L’Europe, qui fut l’objet de la création de cette Convention en 1951, ne traite guère mieux ses demandeurs d’asile. Cette année, les soulèvements populaires en Afrique du Nord ont poussé quelque 57.000 demandeurs d’asile et migrants à traverser la Méditerranée pour rejoindre l’Italie et Malte. Non moins de 2.000 personnes auraient péri en mer. Ceux qui ont survécu à la traversée ont été détenus dans des centres d’accueil aux conditions de vie épouvantables. En mars de cette année, 3.000 nouveaux arrivants n’ont eu d’autre choix que de dormir, pendant plusieurs nuits, sur le port de l’île de Lampedusa. Ces demandeurs d’asile ont dû survivre avec 1,5 litre d’eau par jour et se partager 16 toilettes.
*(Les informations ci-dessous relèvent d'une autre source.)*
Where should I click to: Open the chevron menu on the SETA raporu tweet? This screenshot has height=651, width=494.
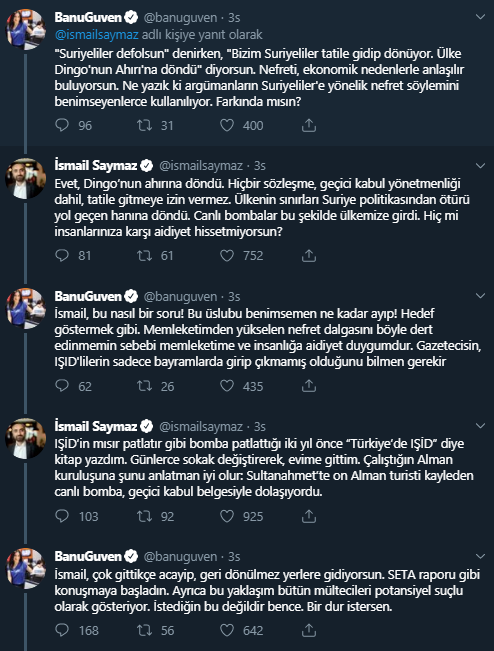click(x=480, y=556)
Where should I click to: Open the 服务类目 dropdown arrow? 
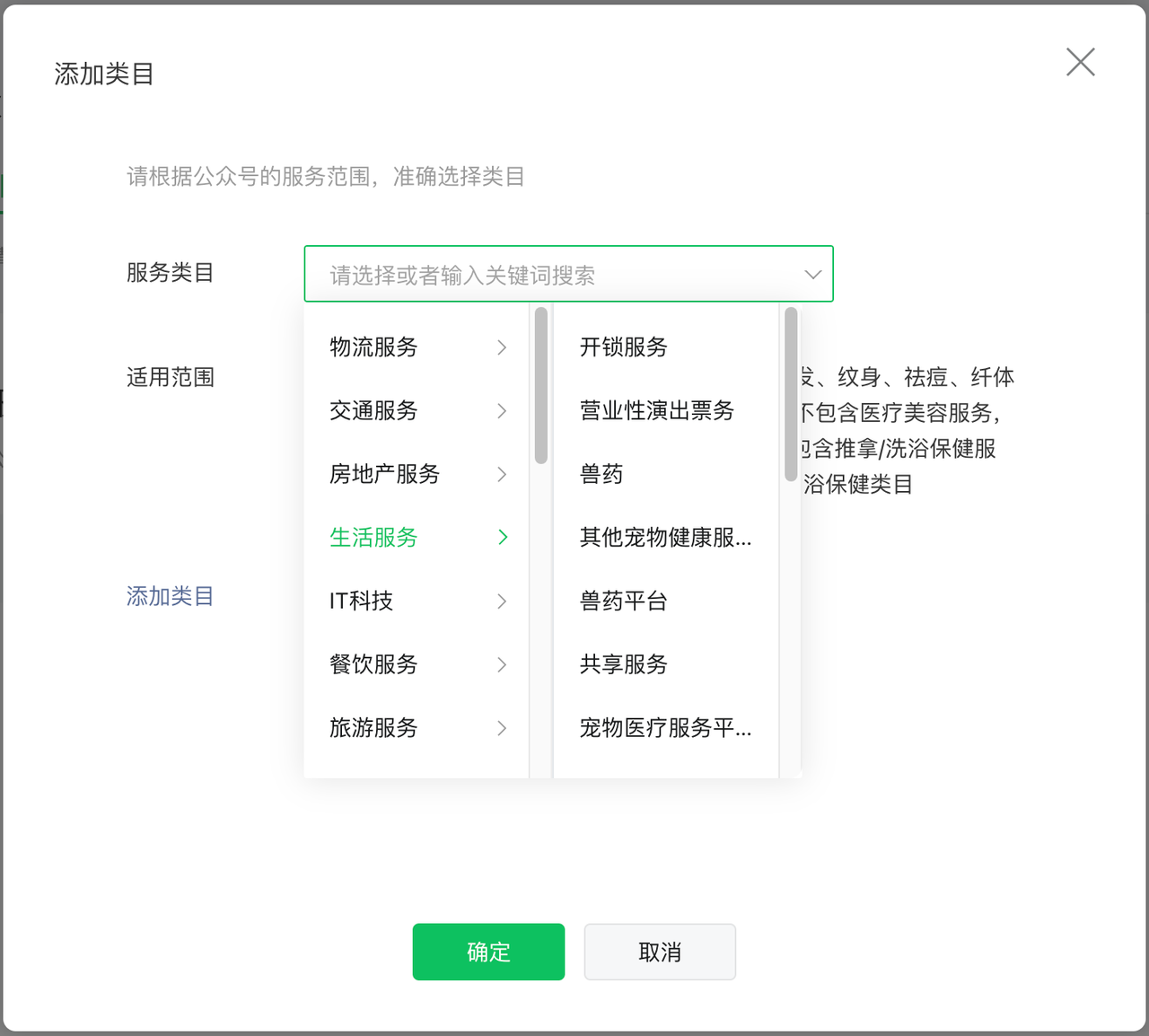tap(812, 274)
Désireux de freiner le débarquement de demandeurs d’asile et réfugiés sur ses côtes, le gouvernement italien s’est empressé de signer des accords bilatéraux avec le gouvernement intérimaire tunisien et le Conseil national de transition libyen, et ce malgré la guerre qui se poursuivait en Libye. Ces accords revenaient à refouler vers l’Afrique du Nord les demandeurs d’asile débarquant en Europe. L’Italie était directement impliquée, aux côtés d’autres pays européens, dans le conflit libyen. Elle était, de ce fait, particulièrement responsable d’offrir aux réfugiés fuyant la guerre des conditions d’accueil décentes et un accès à une procédure d’asile efficace et équitable.
Même pour ceux dont la demande d’asile a été acceptée, le statut de réfugié n’assure pas à lui seul la survie. Exclus et privés de toute assistance, de nombreux réfugiés sont condamnés à migrer encore plus loin dans l’espoir de subvenir à leurs besoins et à ceux de leur famille. Ceci est d’autant plus vrai qu’aujourd’hui, les pays en développement accueillent la grande majorité des réfugiés du monde, ce qui n’était pas le cas il y a 60 ans.
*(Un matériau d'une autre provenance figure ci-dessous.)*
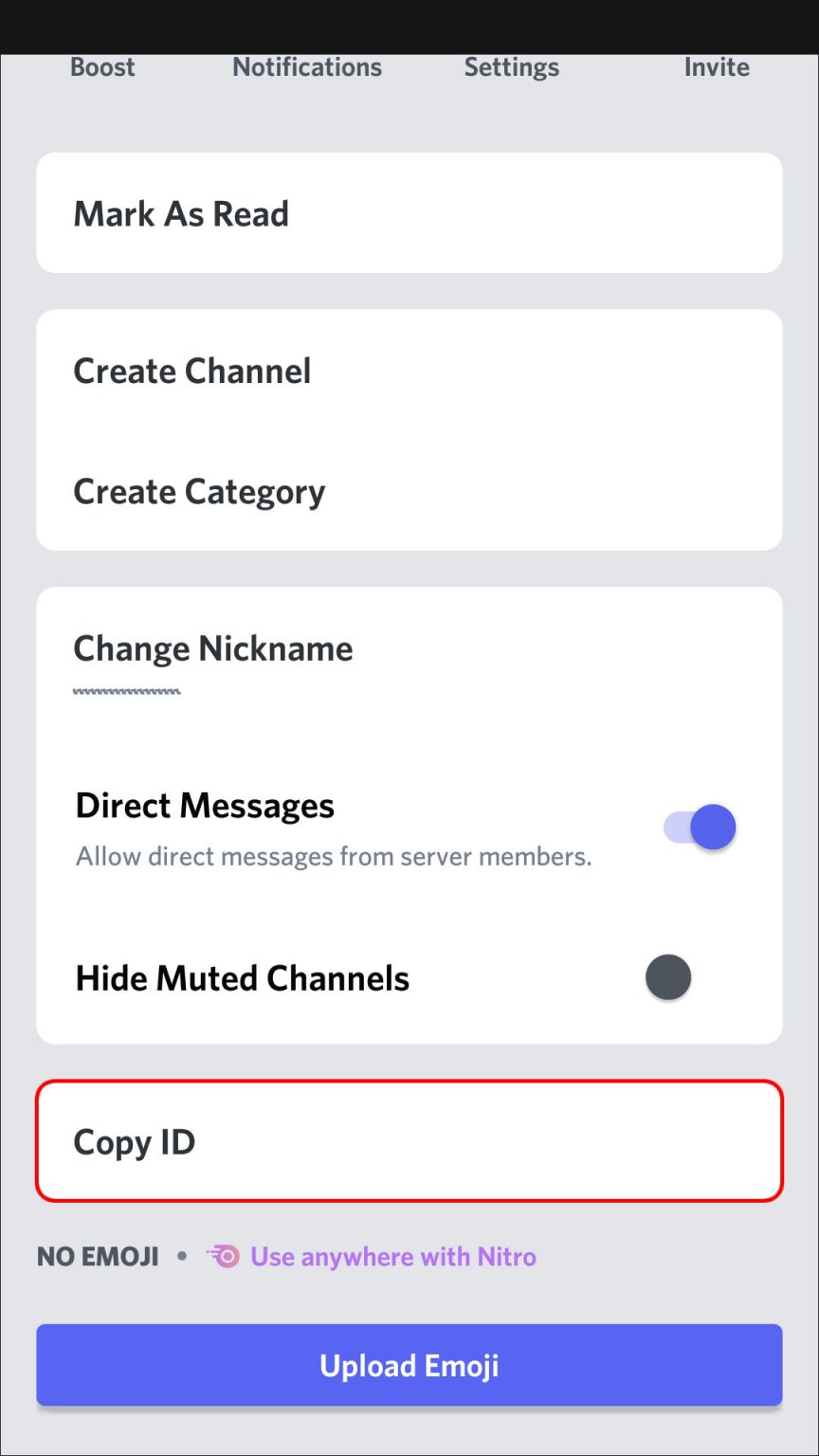Tap the Hide Muted Channels label
This screenshot has width=819, height=1456.
(x=243, y=978)
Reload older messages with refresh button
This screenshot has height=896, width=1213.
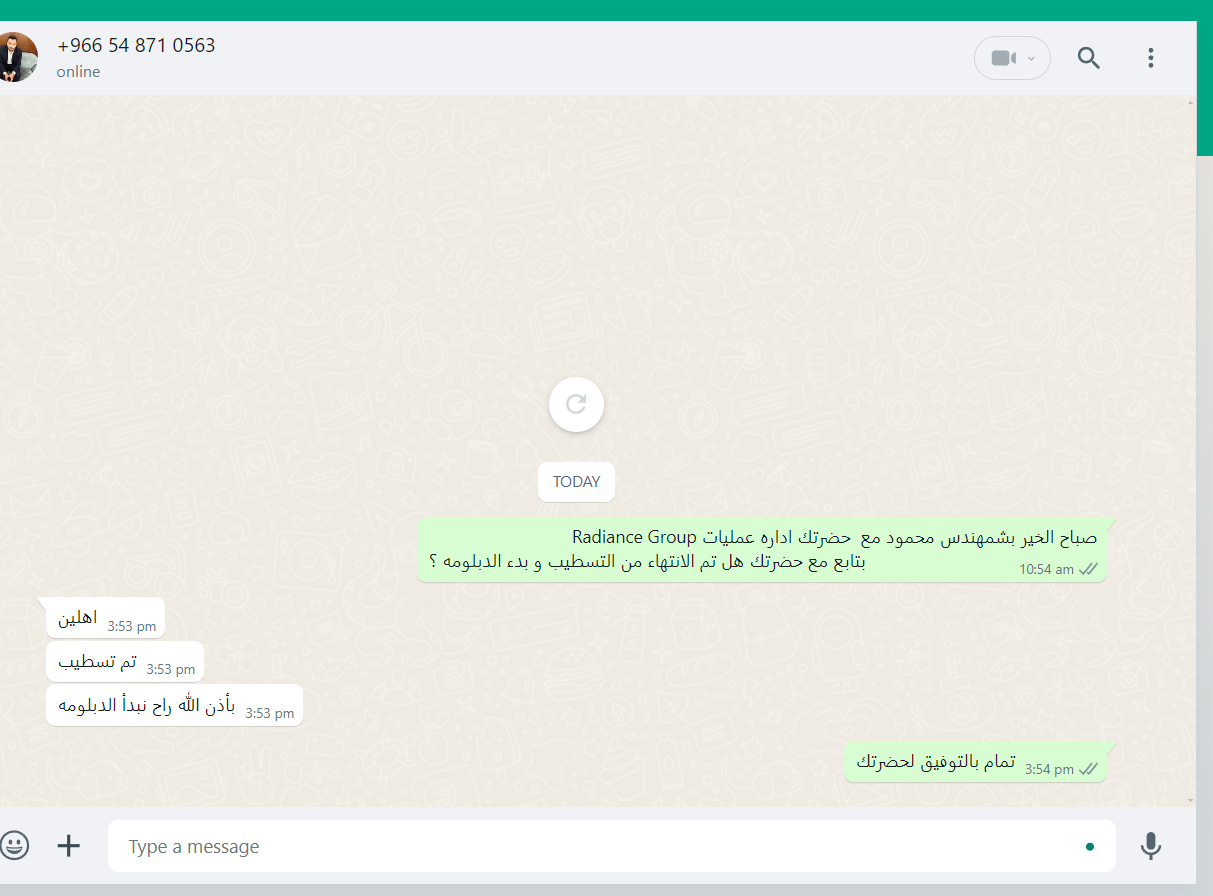click(x=576, y=404)
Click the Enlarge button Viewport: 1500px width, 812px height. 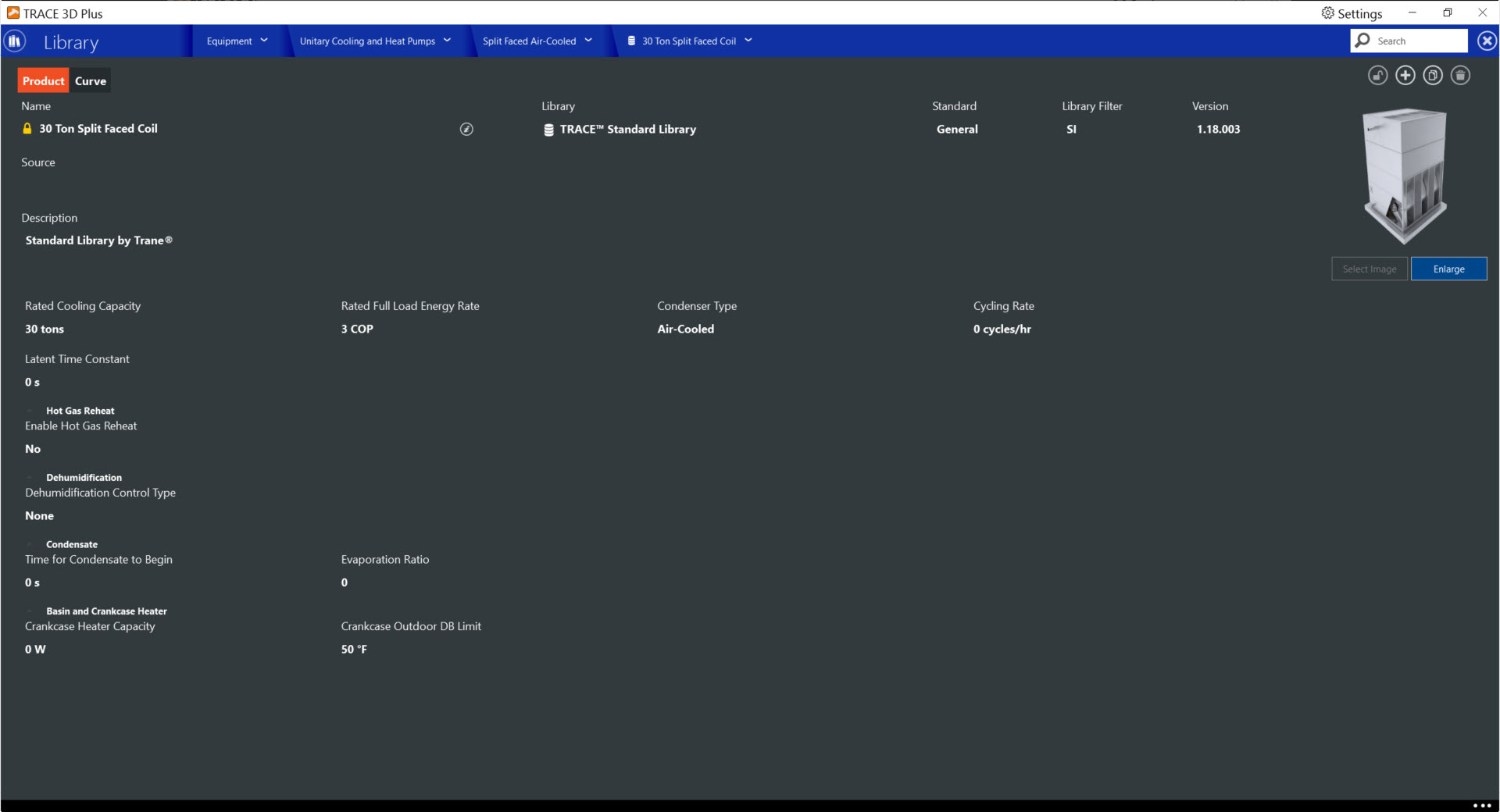tap(1448, 269)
Ainsi, près d’un demi-million de Somaliens vivent – ou plutôt survivent – à Dadaab, le plus grand camp de réfugiés au monde. Les premiers abris ont été installés il y a plus de vingt ans sur ce site du nord du Kenya qui est aujourd’hui devenu la quatrième ville du pays. Des enquêtes médicales, menées par MSF en 2011 auprès des nouveaux réfugiés, ont révélé une détérioration des taux de malnutrition chez les enfants de moins de cinq ans. En d’autres termes, l’état de santé des enfants qui avaient fui la faim et la violence en Somalie, puis survécu à l’éprouvant exode jusqu’au Kenya, s’était encore dégradé depuis leur arrivée dans le camp. Il n’y a, semble-t-il, aucune terre d’accueil pour les réfugiés somaliens.
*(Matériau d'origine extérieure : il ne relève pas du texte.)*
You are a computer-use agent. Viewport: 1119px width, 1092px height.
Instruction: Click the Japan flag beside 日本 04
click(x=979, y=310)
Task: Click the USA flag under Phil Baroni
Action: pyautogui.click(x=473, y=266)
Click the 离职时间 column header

Les activités médicales et humanitaires ont un impact tangible sur le bien-être des réfugiés, des demandeurs d’asile et de tous ceux qui fuient la violence ou l’effondrement économique dans leur pays d’origine. Mais cet impact est limité. Les populations sont aujourd’hui de plus en plus mobiles et les motivations pour franchir les frontières sont multiples. Les gouvernements ne peuvent continuer d’opposer le contrôle des flux migratoires à la protection des réfugiés. Ils doivent répondre d’urgence aux questions plus larges d’aide et de protection et apporter des solutions sur le long terme.
La Convention de 1951 reste un instrument incontournable pour offrir assistance et protection aux réfugiés. Gageons qu’un jour, tous les pays s’engageront enfin à leur venir en aide en mettant en place des politiques conformes à l’esprit de la Convention. Alors seulement, les dirigeants et les réfugiés du monde auront vraiment quelque chose à célébrer.